Like the Olympic and World Championship distance runners, the distance runners for democracy, freedom and human rights in Ethiopia will feel tired and beat and even despair from time to time for the prize seems so distant and victory unattainable. Their heads might ache, their muscles and bones tired and pained and their spirits broken by a ruthless and savage dictatorship. They might feel like calling it quits because they cannot carry on to the finish line. They may lose heart because the distance is too long, the road too hard, the finish line out of range and the prize out of reach. But the distance runners for democracy, freedom and human rights must think and do what our champions have done time and again. We have to have to develop the mental fortitude to say, “I can do it! We can do it! Not completing the race and not winning are not options. We can outrun, outturn, outleap, outpace, outmaneuver, outperform and outlast those who are chasing us!” That is what it takes to win the “Olympic Marathon” for democracy, freedom and human rights in Ethiopia.

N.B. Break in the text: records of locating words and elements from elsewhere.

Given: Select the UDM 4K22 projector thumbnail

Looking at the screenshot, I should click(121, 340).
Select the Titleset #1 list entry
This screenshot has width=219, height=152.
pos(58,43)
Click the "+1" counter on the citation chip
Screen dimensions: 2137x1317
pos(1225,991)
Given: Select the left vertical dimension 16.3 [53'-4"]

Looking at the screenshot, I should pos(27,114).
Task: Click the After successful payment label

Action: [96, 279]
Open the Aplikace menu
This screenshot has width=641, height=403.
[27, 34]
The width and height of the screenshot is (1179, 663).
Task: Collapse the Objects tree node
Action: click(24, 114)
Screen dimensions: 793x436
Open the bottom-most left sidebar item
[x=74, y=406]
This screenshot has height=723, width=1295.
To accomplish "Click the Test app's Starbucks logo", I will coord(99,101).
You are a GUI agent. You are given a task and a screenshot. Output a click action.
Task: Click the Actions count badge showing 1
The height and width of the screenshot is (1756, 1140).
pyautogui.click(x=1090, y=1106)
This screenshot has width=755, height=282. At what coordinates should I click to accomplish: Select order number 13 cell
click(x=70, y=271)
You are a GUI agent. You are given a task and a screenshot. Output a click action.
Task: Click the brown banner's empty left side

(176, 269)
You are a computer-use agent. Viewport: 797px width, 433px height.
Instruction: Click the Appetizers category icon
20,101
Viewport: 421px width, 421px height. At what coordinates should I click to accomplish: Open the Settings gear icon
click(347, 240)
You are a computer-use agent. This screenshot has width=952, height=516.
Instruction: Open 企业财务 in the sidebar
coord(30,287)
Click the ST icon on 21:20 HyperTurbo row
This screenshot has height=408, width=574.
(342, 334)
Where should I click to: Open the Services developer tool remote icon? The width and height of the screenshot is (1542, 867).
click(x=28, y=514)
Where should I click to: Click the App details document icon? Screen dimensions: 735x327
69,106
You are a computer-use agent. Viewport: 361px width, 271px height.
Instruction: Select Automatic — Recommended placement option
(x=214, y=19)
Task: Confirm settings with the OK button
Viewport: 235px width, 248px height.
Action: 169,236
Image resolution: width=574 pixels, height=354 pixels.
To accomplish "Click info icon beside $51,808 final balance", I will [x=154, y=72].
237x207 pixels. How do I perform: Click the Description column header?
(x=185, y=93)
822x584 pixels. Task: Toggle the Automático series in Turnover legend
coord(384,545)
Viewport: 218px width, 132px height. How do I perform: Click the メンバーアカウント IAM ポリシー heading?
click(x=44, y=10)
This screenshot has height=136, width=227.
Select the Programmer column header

Our champion distance runners do not give in when they see a big hill or a winding road. They do not abandon their course because it is hot, cold, windy or raining. They do not give in or give up because the competition has more money, better resources or facilities. The never, never give in or give up no matter what. In the distance run for democracy, freedom and human rights in Ethiopia, we too must “Never give in–never, never, never, never, in nothing great or small, large or petty, never give in except to convictions of honour and good sense. Never yield to force; never yield to the apparently overwhelming might of the enemy.”

“I wanted the world to know that my country Ethiopia has always won with determination and heroism.” Abebe Bikila.